• Your tasks:
1. In the article on winter heart problems, why does Robinson say recent research shows that cold weather is not necessarily to blame? Answer in one to three sentences.
2. Decide whether each statement agrees with the article on winter heart problems, answering yes or no and quoting the words that decide it: (a) The researchers analyzed death certificates from 2005 to 2008. (b) The researchers determined why heart-related deaths rise in winter. (c) Dr. Bryan Schwartz is the author of the study.
3. Repeat word for word the part of the article on winter heart problems that begins at the words "They found heart-related" and stops after the words "are feeling down.".

WASHINGTON – This is a busy time of year for hospital emergency rooms, and not just because of the flu. Winter is also the peak season for heart problems.
“Right after the Christmas and New Year’s holiday more people start to flood into the emergency room,” says Dr. Reginald Robinson, a heart specialist with Cardiology Associates in D.C. and MedStar Washington Hospital Center.
For a long time, the conventional wisdom was that the cold weather was to blame, but Robinson says recent research shows that is not necessarily the case.
Researchers from Good Samaritan Hospital in Los Angeles analyzed 2005-2008 death certificates from seven locations, from the snowy north to the sunny south.
They found heart-related deaths were 26 to 36 percent higher in winter than in summer, regardless of climate.
“You have those areas that have warm weather throughout the winter, but also are having higher cardiac events,” Robinson says.
The researchers did not look into why heart-related deaths spike in the winter, although theories abound.
Robinson suggests that some people may delay going to the doctor if they first feel symptoms around Christmas time. Holiday stress may also be a contributing factor, and the surge in respiratory infections and the flu in the winter months could play a role.
The author of the study, Dr. Bryan Schwartz of the University of New Mexico in Albuquerque, even suggests that the lack of daylight in winter could contribute too, since that has been linked to depression and people tend to eat more and exercise less when they are feeling down.

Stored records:
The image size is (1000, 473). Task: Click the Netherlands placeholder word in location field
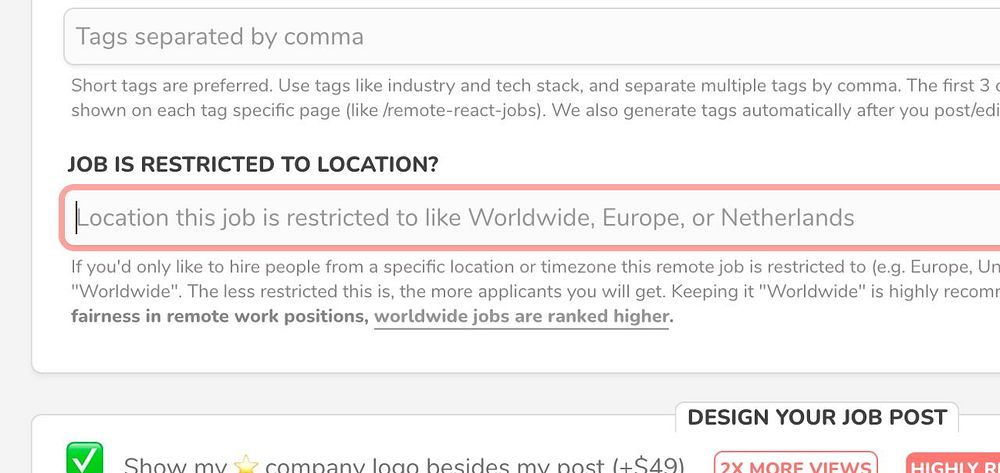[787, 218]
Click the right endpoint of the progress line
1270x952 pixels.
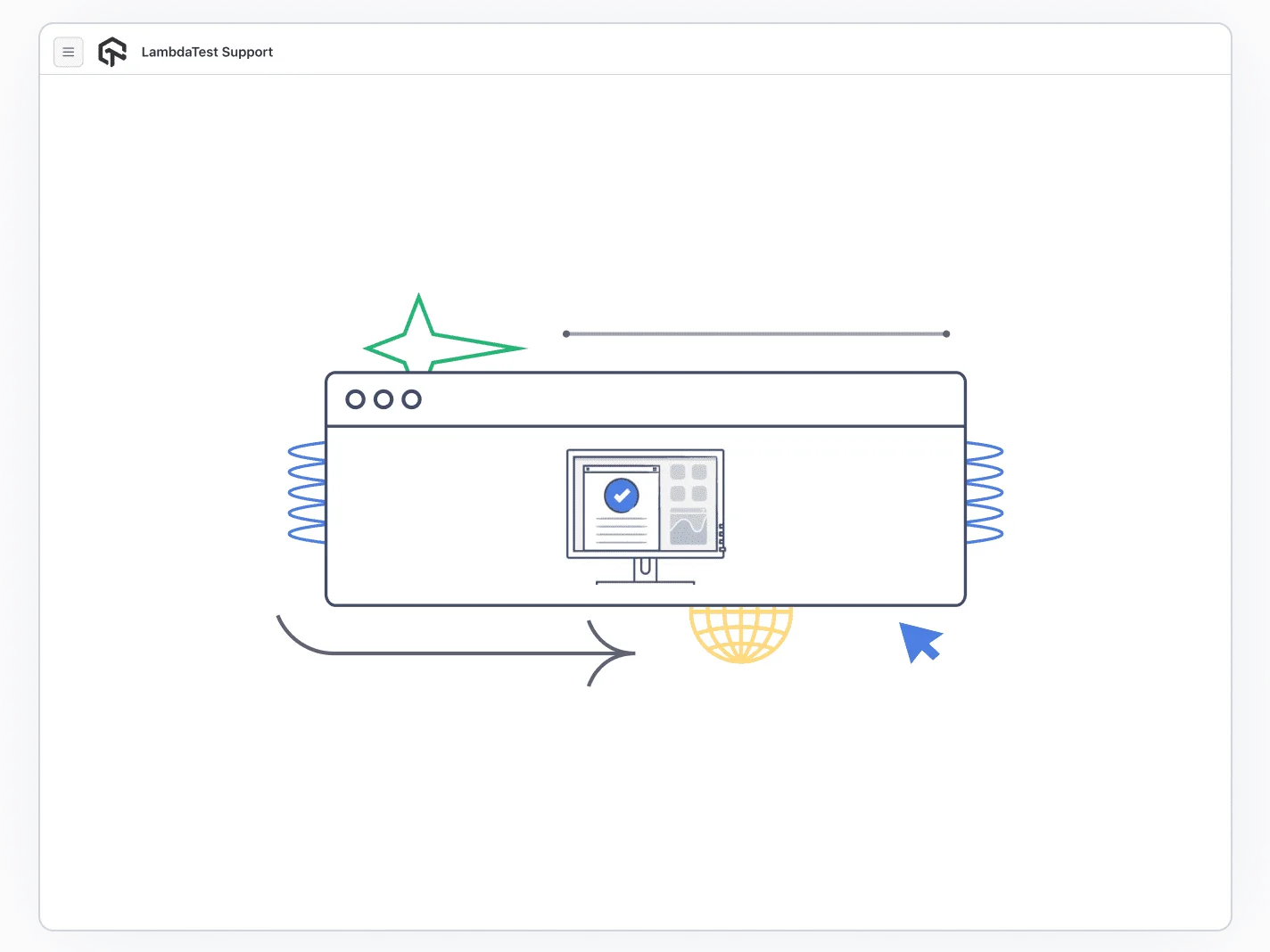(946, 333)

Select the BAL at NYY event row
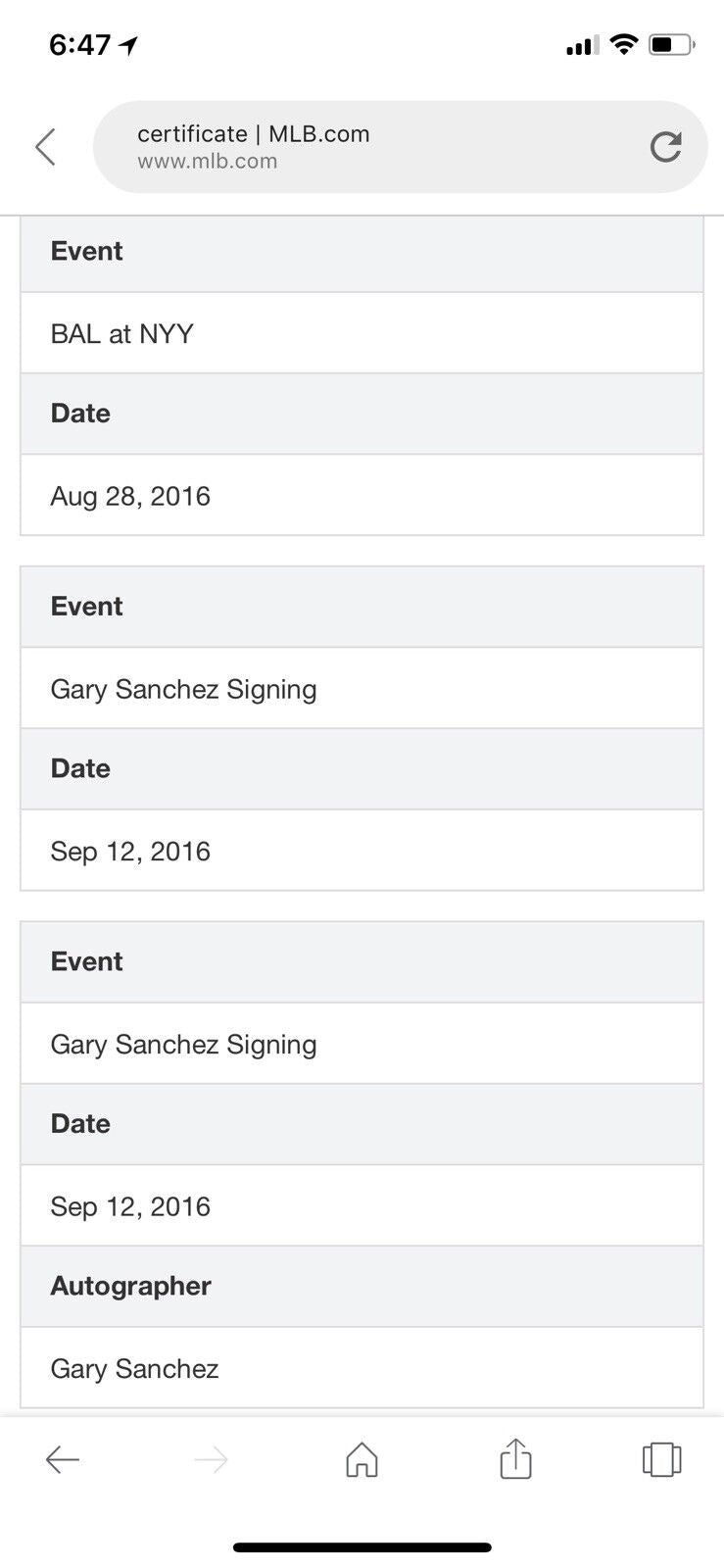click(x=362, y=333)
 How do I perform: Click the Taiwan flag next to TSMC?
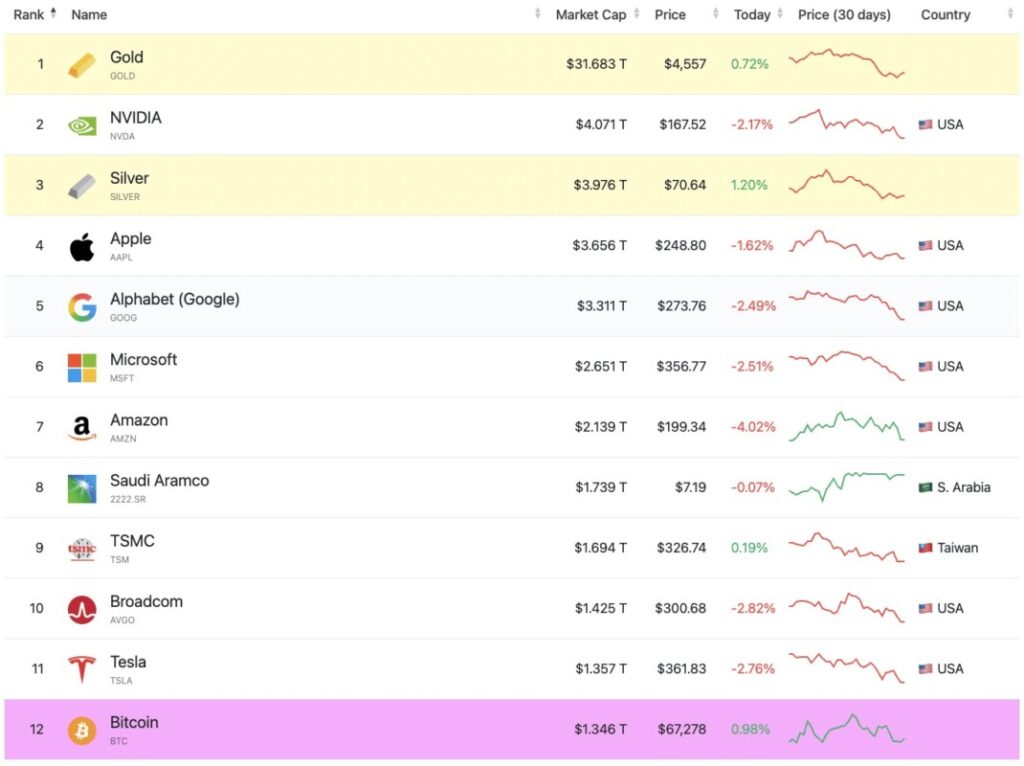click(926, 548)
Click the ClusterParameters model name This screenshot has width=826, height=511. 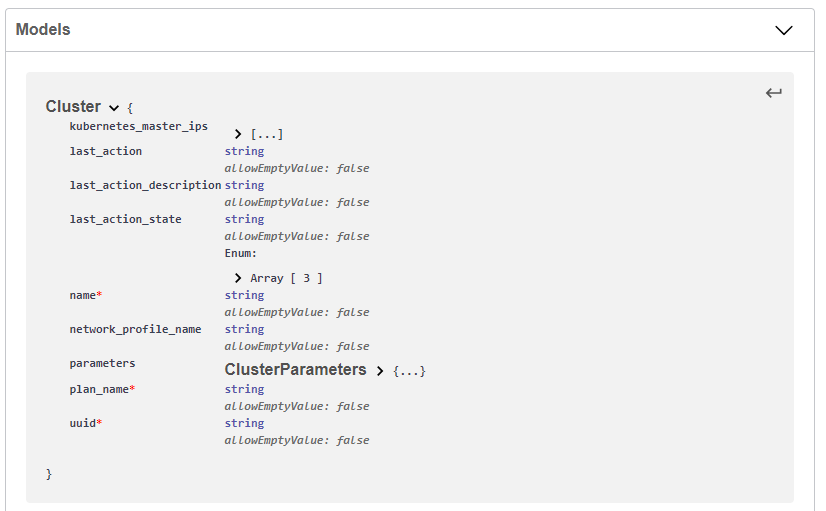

• Results for the exercise:
1. The study of death certificates from seven locations, from the snowy north to the sunny south, found that heart-related deaths were 26 to 36 percent higher in winter than in summer regardless of climate. As Robinson notes, areas with warm weather throughout the winter also have higher cardiac events.

2.
(a) Yes: "analyzed 2005-2008 death certificates from seven locations"
(b) No: "The researchers did not look into why heart-related deaths spike in the winter"
(c) Yes: "The author of the study, Dr. Bryan Schwartz of the University of New Mexico in Albuquerque"

3.
They found heart-related deaths were 26 to 36 percent higher in winter than in summer, regardless of climate.
“You have those areas that have warm weather throughout the winter, but also are having higher cardiac events,” Robinson says.
The researchers did not look into why heart-related deaths spike in the winter, although theories abound.
Robinson suggests that some people may delay going to the doctor if they first feel symptoms around Christmas time. Holiday stress may also be a contributing factor, and the surge in respiratory infections and the flu in the winter months could play a role.
The author of the study, Dr. Bryan Schwartz of the University of New Mexico in Albuquerque, even suggests that the lack of daylight in winter could contribute too, since that has been linked to depression and people tend to eat more and exercise less when they are feeling down.